What is required
Copy every line of the records that includes the word "Giugno".
Exercise input Block Start
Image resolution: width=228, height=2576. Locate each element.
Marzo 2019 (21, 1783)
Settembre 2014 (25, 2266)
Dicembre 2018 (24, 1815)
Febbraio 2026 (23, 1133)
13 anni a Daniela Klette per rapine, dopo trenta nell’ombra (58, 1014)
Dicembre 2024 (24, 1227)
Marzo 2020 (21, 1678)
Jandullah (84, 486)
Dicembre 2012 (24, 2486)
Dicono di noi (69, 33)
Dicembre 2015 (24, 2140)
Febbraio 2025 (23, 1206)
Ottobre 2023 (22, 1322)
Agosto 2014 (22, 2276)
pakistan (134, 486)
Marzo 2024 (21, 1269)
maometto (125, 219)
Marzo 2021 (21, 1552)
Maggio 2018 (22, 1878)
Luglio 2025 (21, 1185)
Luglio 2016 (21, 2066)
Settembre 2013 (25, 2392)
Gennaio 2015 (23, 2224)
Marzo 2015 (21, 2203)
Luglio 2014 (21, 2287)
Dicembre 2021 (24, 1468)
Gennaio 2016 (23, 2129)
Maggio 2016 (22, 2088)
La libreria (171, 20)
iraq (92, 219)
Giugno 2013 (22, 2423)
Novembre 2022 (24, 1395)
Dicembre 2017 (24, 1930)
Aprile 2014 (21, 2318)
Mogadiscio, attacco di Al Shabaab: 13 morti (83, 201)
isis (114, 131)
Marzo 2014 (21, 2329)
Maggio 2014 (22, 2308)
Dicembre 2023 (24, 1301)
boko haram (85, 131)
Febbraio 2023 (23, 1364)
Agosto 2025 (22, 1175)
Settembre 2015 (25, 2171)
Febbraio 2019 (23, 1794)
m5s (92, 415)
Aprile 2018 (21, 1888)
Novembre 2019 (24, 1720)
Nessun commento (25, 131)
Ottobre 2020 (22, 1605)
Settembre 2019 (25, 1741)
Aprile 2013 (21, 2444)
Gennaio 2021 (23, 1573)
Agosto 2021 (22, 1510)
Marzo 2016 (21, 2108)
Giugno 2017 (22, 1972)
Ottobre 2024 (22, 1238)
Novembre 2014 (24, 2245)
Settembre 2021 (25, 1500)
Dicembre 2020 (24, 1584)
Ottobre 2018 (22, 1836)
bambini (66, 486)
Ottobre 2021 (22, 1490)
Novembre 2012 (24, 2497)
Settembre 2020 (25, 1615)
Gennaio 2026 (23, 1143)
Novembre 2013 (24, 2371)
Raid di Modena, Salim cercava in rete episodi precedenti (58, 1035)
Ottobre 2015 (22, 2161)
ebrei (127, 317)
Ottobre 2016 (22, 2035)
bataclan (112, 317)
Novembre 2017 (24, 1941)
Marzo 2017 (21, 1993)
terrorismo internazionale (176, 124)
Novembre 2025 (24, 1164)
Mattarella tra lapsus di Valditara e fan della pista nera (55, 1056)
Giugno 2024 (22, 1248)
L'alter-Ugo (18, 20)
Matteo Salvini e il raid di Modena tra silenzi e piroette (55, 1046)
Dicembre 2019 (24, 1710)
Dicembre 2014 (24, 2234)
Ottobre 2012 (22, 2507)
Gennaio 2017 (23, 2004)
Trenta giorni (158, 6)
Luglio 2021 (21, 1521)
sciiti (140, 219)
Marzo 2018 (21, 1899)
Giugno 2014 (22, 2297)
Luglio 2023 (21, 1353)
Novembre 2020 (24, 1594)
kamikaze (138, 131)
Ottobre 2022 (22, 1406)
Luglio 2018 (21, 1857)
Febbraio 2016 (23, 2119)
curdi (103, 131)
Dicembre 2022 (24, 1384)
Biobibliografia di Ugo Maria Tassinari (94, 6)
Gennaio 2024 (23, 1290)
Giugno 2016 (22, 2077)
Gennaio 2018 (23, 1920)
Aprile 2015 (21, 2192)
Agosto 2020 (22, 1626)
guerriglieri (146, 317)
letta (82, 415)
Exercise input Block End
Problem solution
Giugno 2013 (22, 2423)
Giugno 2017 (22, 1972)
Giugno 2024 (22, 1248)
Giugno 2014 (22, 2297)
Giugno 2016 (22, 2077)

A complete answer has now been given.